EXERCISE:
Continue the biography of Leicestershire wicketkeeper Percy Corrall below, picking up after its final sentence.

EXERCISE PASSAGE:
--*--

Percy Corrall

Personal information
- Full name: Percy Corrall
- Born: 16 July 1906 Leicester, Leicestershire, England
- Died: 23 February 1994 (aged 87) Leicester, Leicestershire
- Nickname: Paddy
- Height: 5 ft 2 in (1.57 m)
- Batting: Right-handed
- Role: Wicketkeeper

Domestic team information
- 1930–51: Leicestershire
- First-class debut: 21 May 1930 Leicestershire v Cambridge University
- Last First-class: 6 July 1951 Leicestershire v Worcestershire

Umpiring information
- FC umpired: 150 (1952–1959)

Career statistics
| Competition | First-class |
| Matches | 288 |
| Runs scored | 2846 |
| Batting average | 9.61 |
| 100s/50s | 0/1 |
| Top score | 64 |
| Catches/stumpings | 382/188 |
- Source: CricketArchive, 12 July 2013

= Percy Corrall =

English cricketer (1906–1994)

Percy "Paddy" Corrall (16 July 1906 – 23 February 1994) was an English first-class cricketer who played for Leicestershire between 1930 and 1951. He was born and died in Leicester, Leicestershire.

Corrall was a lower-order right-handed batsman and wicketkeeper and, at 5 ft 2 in, one of the smallest first-class cricketers. Having played for the second eleven since 1927, he made his first-class debut for Leicestershire in a single game in the 1930 season, against Cambridge University, in which he failed to make a dismissal. He returned to second eleven cricket for 1931 but at the end of that season Tom Sidwell, who had been the regular first-team wicketkeeper since before the First World War, retired. Corrall took over as the wicketkeeper in the 1932 season and played in every Leicestershire first-class match that season, making 39 catches and 11 stumpings and batting at No 10 or No 11.

Corrall was again Leicestershire's first-choice wicketkeeper in 1933, but in the match against Lancashire at Leicester in early July he met with what Wisden Cricketers' Almanack termed "an unfortunate accident". Wisden wrote: "Washbrook swung his bat at a high ball from Astill and struck the wicketkeeper on the left ear. He was removed to hospital in a semi-unconscious condition, and remained so ill that he did not play again during the summer." In its broader report on Leicestershire's 1933 season, Wisden wrote: "A serious accident in the match with Lancashire at Leicester overtook Corrall, the young wicketkeeper, and for weeks he was in hospital on the danger list. As it happened, the loss of Corrall, far from weakening the eleven, brought forth some increased strength in batting, for Sidwell, after spending a year in retirement, returned to first-class cricket with marked success." Later reports identified Corrall's injury as a fractured skull.

--*--

RECORDED INFORMATION:
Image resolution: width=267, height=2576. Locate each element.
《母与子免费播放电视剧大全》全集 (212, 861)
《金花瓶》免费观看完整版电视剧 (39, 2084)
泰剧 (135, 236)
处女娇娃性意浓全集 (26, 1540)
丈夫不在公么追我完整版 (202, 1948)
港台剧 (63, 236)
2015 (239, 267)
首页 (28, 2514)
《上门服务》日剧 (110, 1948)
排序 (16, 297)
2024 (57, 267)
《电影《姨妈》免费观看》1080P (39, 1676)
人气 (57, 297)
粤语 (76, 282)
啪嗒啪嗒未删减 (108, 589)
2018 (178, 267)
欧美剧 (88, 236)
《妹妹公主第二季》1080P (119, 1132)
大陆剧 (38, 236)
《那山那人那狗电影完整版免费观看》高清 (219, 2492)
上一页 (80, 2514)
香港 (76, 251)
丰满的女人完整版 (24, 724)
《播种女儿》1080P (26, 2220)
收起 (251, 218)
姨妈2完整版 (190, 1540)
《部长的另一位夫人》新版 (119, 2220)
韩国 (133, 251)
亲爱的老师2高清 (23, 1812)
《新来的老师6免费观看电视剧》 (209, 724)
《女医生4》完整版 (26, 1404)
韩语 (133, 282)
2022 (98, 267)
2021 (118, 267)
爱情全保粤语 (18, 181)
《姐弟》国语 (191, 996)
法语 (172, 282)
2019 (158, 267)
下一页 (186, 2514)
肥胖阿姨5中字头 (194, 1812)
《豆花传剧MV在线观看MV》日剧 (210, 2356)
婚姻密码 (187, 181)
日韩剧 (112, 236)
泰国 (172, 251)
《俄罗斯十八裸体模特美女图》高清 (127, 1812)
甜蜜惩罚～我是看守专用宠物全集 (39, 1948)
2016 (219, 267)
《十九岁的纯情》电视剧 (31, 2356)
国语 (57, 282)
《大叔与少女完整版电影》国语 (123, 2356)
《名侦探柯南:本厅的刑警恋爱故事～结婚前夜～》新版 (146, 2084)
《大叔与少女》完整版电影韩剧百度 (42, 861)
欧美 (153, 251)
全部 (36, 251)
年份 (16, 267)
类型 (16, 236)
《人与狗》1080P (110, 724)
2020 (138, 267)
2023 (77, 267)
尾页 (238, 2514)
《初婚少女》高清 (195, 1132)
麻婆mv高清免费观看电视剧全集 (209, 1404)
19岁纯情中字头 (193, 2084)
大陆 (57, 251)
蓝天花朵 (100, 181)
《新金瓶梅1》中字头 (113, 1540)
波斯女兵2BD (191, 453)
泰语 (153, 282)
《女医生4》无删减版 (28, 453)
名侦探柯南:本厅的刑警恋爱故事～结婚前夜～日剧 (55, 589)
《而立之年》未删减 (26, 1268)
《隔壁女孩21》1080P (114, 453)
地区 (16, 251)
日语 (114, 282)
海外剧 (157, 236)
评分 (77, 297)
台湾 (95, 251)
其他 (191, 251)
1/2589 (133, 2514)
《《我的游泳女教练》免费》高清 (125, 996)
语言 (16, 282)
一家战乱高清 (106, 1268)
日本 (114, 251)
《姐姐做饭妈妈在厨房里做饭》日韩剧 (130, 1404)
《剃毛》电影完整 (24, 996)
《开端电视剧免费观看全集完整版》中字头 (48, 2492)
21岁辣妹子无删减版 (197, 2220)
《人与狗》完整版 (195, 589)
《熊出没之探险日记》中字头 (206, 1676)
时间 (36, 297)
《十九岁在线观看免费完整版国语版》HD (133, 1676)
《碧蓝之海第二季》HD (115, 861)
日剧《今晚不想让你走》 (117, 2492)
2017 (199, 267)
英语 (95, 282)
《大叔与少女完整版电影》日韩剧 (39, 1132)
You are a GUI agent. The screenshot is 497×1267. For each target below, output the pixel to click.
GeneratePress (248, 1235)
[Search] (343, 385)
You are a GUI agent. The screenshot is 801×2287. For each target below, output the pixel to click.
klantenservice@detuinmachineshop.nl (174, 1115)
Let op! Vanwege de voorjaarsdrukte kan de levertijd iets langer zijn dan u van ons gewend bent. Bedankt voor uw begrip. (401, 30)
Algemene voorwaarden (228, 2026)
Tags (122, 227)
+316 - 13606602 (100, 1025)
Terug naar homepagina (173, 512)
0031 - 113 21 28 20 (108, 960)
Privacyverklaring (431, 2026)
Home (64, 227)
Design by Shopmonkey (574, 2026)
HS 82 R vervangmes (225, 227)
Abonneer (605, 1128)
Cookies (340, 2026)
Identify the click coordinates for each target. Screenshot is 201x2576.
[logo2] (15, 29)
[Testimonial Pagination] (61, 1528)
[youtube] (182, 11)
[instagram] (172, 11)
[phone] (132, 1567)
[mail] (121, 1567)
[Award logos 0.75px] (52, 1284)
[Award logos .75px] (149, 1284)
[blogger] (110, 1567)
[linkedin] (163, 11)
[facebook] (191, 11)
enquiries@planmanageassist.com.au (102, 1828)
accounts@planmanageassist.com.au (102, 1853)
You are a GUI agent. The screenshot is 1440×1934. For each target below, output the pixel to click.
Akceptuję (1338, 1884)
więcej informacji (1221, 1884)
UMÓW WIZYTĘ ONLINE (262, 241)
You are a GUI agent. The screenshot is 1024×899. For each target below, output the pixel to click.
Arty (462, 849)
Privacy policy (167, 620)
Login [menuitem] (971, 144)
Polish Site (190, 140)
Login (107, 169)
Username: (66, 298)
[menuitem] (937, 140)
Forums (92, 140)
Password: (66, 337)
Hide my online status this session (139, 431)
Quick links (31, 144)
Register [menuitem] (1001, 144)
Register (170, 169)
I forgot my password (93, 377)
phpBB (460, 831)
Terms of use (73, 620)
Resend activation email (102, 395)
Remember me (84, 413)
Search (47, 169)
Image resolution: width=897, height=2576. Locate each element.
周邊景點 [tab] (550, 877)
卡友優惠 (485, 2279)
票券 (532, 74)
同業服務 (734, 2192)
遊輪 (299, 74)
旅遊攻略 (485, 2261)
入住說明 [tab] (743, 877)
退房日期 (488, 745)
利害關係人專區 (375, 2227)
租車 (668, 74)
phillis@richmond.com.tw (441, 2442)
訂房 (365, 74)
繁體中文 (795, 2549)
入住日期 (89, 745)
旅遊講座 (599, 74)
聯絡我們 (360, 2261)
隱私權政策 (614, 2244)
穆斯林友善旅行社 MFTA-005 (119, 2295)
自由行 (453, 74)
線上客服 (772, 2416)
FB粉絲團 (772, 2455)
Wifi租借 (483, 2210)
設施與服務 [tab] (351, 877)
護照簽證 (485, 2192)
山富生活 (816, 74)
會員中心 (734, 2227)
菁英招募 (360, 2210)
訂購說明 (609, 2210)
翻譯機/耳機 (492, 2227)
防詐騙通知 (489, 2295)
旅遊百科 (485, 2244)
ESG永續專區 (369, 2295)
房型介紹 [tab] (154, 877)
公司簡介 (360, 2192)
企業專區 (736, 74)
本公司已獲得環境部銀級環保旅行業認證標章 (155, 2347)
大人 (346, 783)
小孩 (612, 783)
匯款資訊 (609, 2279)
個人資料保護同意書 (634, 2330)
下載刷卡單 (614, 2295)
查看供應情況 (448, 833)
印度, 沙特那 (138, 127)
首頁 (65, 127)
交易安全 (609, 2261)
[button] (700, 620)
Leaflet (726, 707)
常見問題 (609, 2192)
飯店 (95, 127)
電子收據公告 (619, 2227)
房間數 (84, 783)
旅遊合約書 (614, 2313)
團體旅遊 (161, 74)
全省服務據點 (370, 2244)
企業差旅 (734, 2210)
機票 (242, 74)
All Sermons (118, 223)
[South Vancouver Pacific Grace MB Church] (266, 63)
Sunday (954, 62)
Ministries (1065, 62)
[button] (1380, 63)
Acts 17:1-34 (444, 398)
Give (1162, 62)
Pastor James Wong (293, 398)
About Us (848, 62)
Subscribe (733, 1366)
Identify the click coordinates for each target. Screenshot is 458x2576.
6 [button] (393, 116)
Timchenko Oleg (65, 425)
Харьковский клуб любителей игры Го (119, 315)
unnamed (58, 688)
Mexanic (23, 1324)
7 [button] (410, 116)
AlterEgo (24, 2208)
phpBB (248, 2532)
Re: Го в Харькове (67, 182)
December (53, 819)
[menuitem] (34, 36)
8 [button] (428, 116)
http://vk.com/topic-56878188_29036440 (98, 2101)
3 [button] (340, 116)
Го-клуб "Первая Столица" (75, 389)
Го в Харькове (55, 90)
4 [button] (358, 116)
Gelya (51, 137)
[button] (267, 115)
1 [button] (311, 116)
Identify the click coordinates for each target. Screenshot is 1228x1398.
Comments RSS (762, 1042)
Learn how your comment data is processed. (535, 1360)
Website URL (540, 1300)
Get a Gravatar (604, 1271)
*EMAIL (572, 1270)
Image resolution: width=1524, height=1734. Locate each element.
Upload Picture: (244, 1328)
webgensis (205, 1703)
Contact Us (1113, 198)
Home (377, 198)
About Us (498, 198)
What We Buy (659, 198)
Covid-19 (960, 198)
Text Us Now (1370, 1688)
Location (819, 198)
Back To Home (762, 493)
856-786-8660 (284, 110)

--*--

TASK OUTPUT:
Fit again, Corrall returned to the Leicestershire side in 1934 and was then the regular wicketkeeper again until he was once more injured in 1937. Never much more than a tail-ender as a batsman, he made his only career score of more than 50 when acting as nightwatchman in the match against Sussex at Hove in 1934, with an innings of 64. In exactly the same fixture in 1936, he set a first-class record for a Leicestershire wicketkeeper that still stands, as of 2013, in making 10 dismissals, with seven caught and three stumped. In 1937, Corrall was injured twice and Leicestershire turned to George Dawkes, not yet 17 in his first matches, as replacement wicketkeeper, and in 1938 and 1939 Dawkes took over as the first choice, and Corrall did not play at all.

During his military service in the Second World War, Corrall was stationed in India, where he played in two first-class matches in late 1944, one of them for the Europeans in the Bombay Pentangular Tournament.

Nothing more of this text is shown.